The Suicide of Shahid Alam
H'n'R reader Marybeth Hayes, reacting to my "Field of Battle" piece of yesterday, sent on a link to this sinister little piece of work by Shahid Alam of Northeastern University.
It's difficult to isolate the neutral rot from the consciously mendacious–the absurd parallelism between the American revolutionaries and the 9/11 hijackers; the desire to find reason in the New York and Washington attacks, and explain this with a veneer of intellectualism, when the hijackers never bothered to do so; the gridlocked prose, where in passages Alam says the exact opposite of where he is leading (that Americans heard the shot of 9/11 "clearly", after which Alam underlines how unclearly they heard it)
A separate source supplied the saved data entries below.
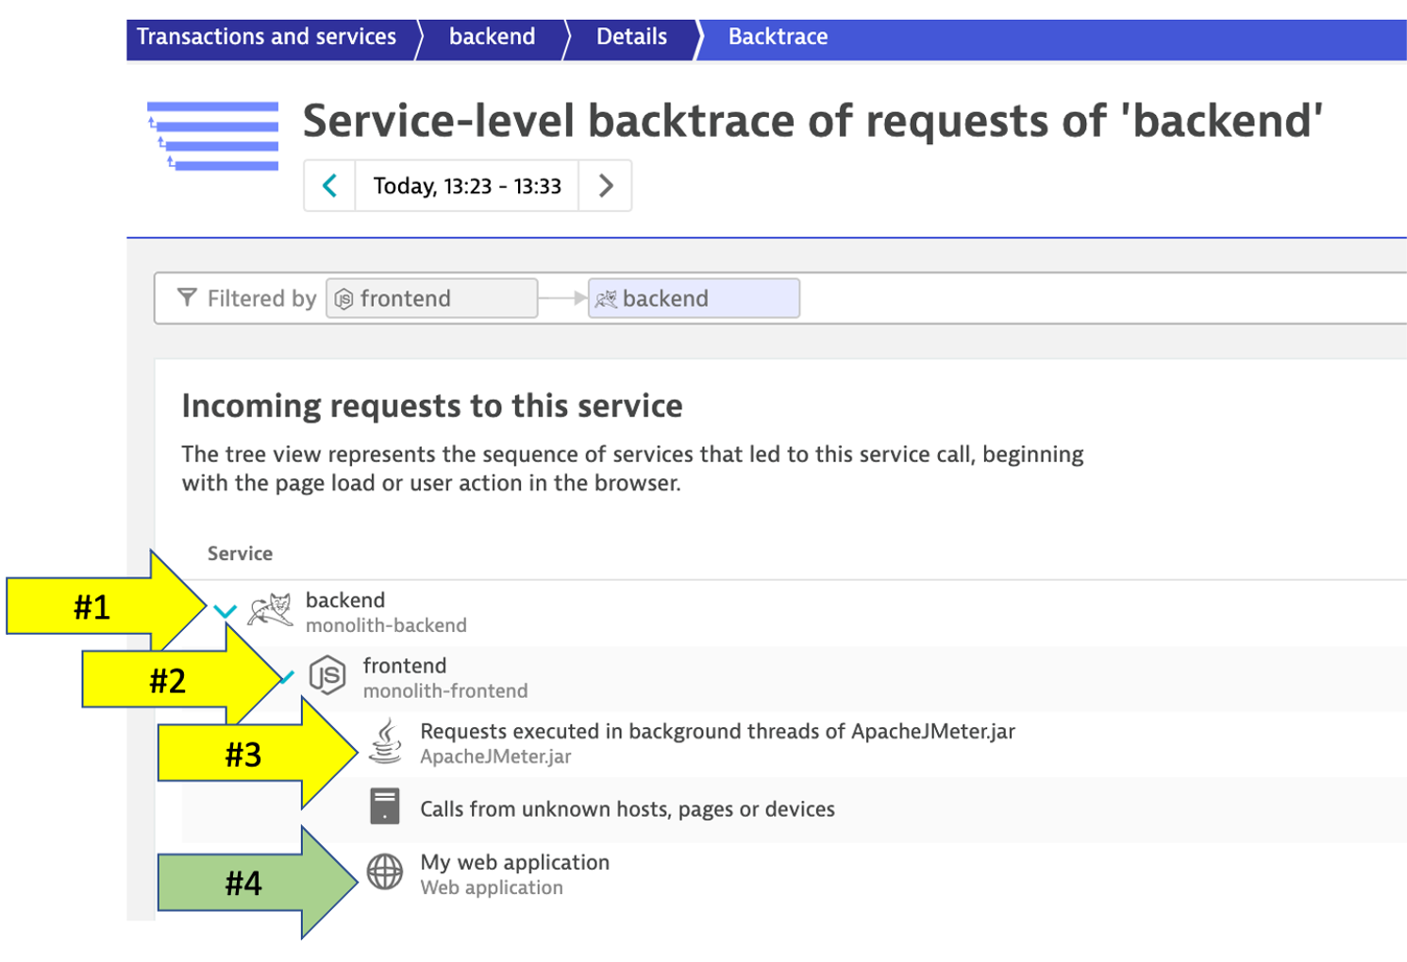Open the backend breadcrumb item
This screenshot has width=1407, height=962.
pyautogui.click(x=492, y=37)
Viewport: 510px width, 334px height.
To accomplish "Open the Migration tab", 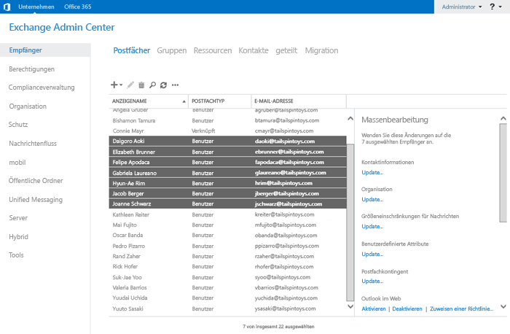I will [321, 50].
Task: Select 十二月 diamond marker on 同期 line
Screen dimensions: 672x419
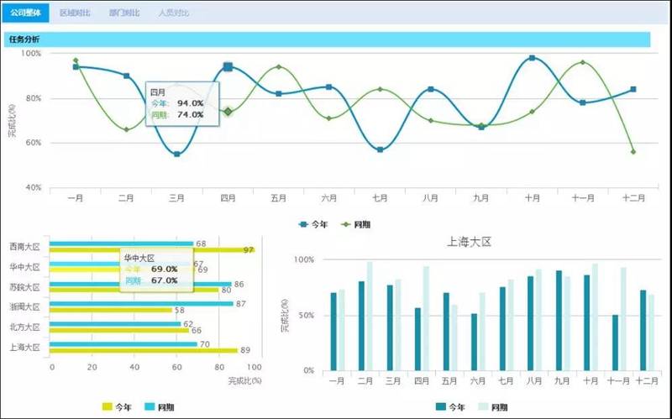Action: coord(633,152)
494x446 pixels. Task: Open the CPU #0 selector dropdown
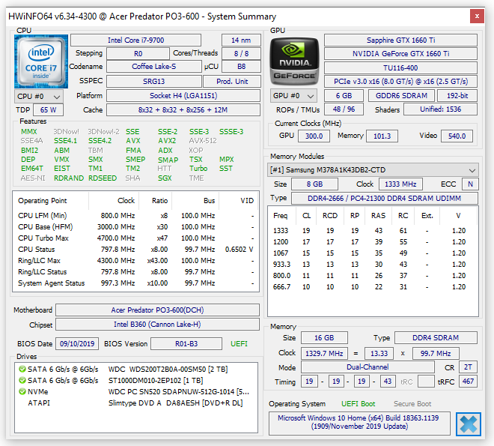tap(39, 97)
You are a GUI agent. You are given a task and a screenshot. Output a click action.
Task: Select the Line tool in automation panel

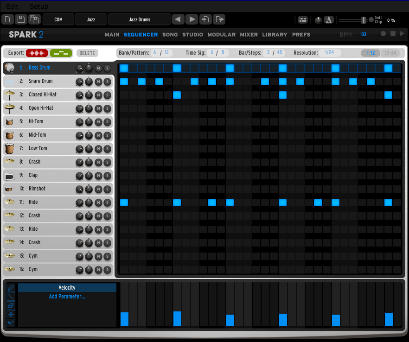click(11, 296)
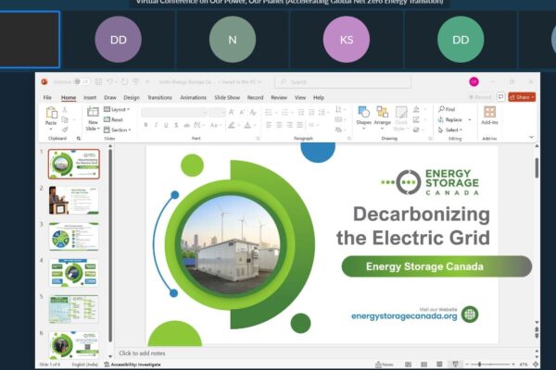Click the Bold formatting button
The image size is (556, 370).
(146, 124)
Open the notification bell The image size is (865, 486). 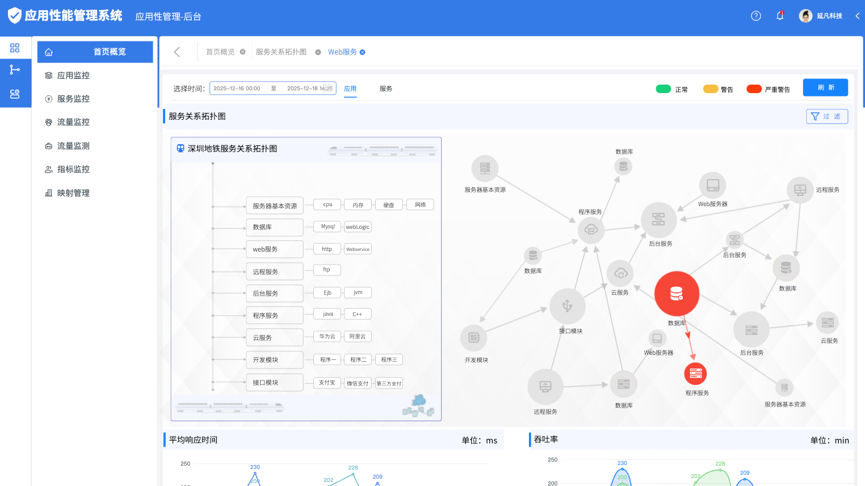780,16
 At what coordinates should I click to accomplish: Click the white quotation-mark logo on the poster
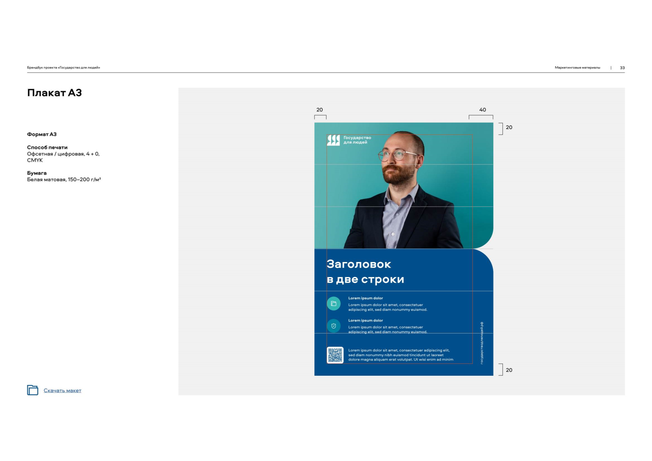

Here's a choice passage, suggesting that Alam may have been on something, in which case I'm almost, but then again not quite, prepared to forgive all:
How did the Muslims hear this shot that reverberated around the world? Did they hear the accusations carried by this shot, a hundred accusations pointing to the dereliction of Muslims: their dereliction in defending their homeland; their failure to live honorable lives, as sons and daughters of Adam who named the names, as free agents, accountable now and forever for their choices, their actions, their lives? Have they strained their bodies, hearts and minds to carry out the trust that their Creator first offered to the mountains—which the mountains sensibly refused? Have they heard the cry of the strangers—the men, women and children in the oppressed city—crying for the Muslims to redeem them? Have they heard the cry of the female child buried alive? Have they fed the indigent? Have they freed their slaves? Have they taken care of the orphans placed in their care? Have they opposed the bondage, the pulverization of human lives, produced by a system that places capital and profits before human needs?
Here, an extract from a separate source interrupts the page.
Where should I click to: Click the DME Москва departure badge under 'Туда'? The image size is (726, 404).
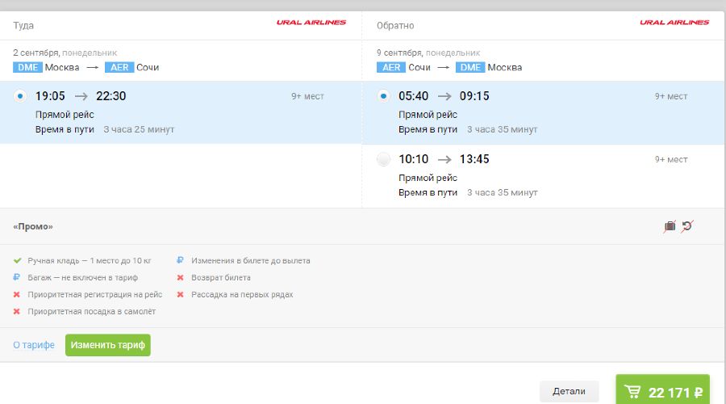pos(28,67)
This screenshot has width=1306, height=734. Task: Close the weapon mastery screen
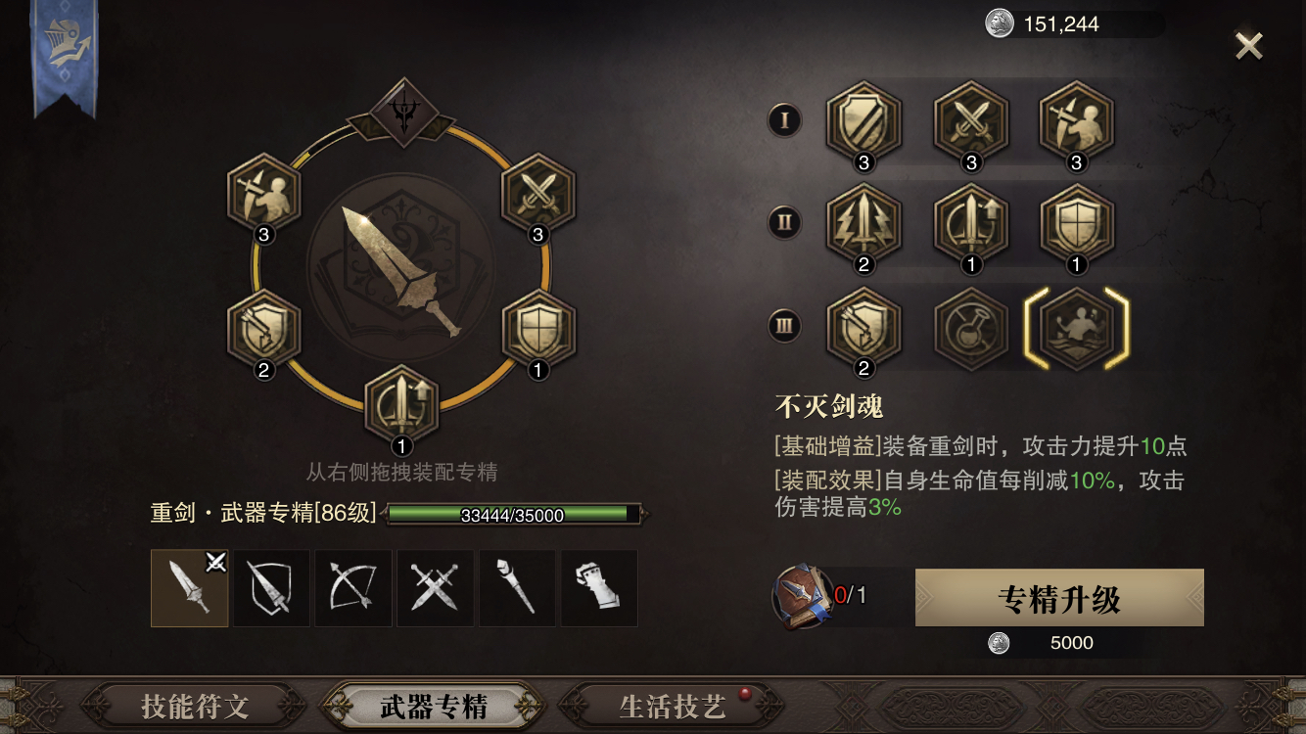1248,45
It's puzzling why Alam should have published such rubbish now, over two years after 9/11. He might have lost tenure in the angry aftermath of the attacks, or maybe he just needs to be over the top to be noticed by his comrades in the Middle East studies field. That said, and despite the criticism many in the field merit, Alam is out on a very distant limb here. Few others are really quite so stupid.
I await, with relish, the angry backlash, popcorn in hand.